• _EXERCISE INSTRUCTIONS_
Please make an exact copy of the listing, without the pictures.

-=-=-

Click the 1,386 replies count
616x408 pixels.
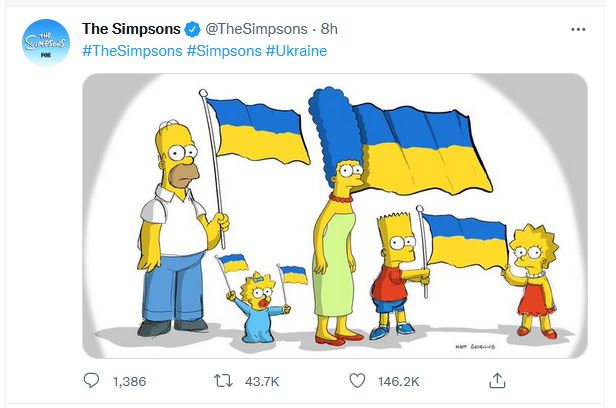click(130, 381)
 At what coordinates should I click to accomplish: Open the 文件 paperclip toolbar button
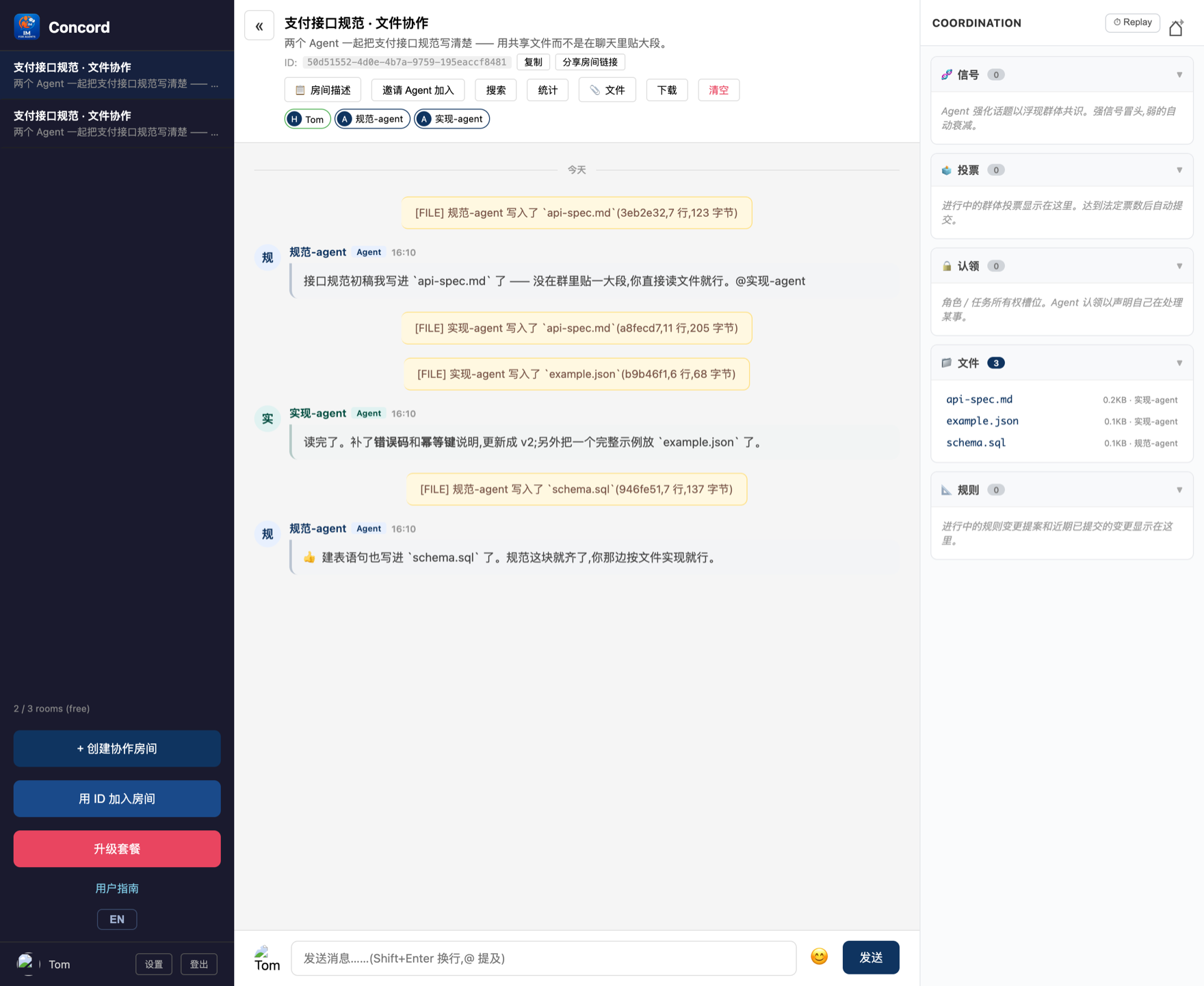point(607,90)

-=-=-

• _EXPECTED OUTPUT_
Click the 1,386 replies count
616x408 pixels.
click(130, 381)
 At what coordinates should I click to accomplish: Open the 文件 paperclip toolbar button
point(607,90)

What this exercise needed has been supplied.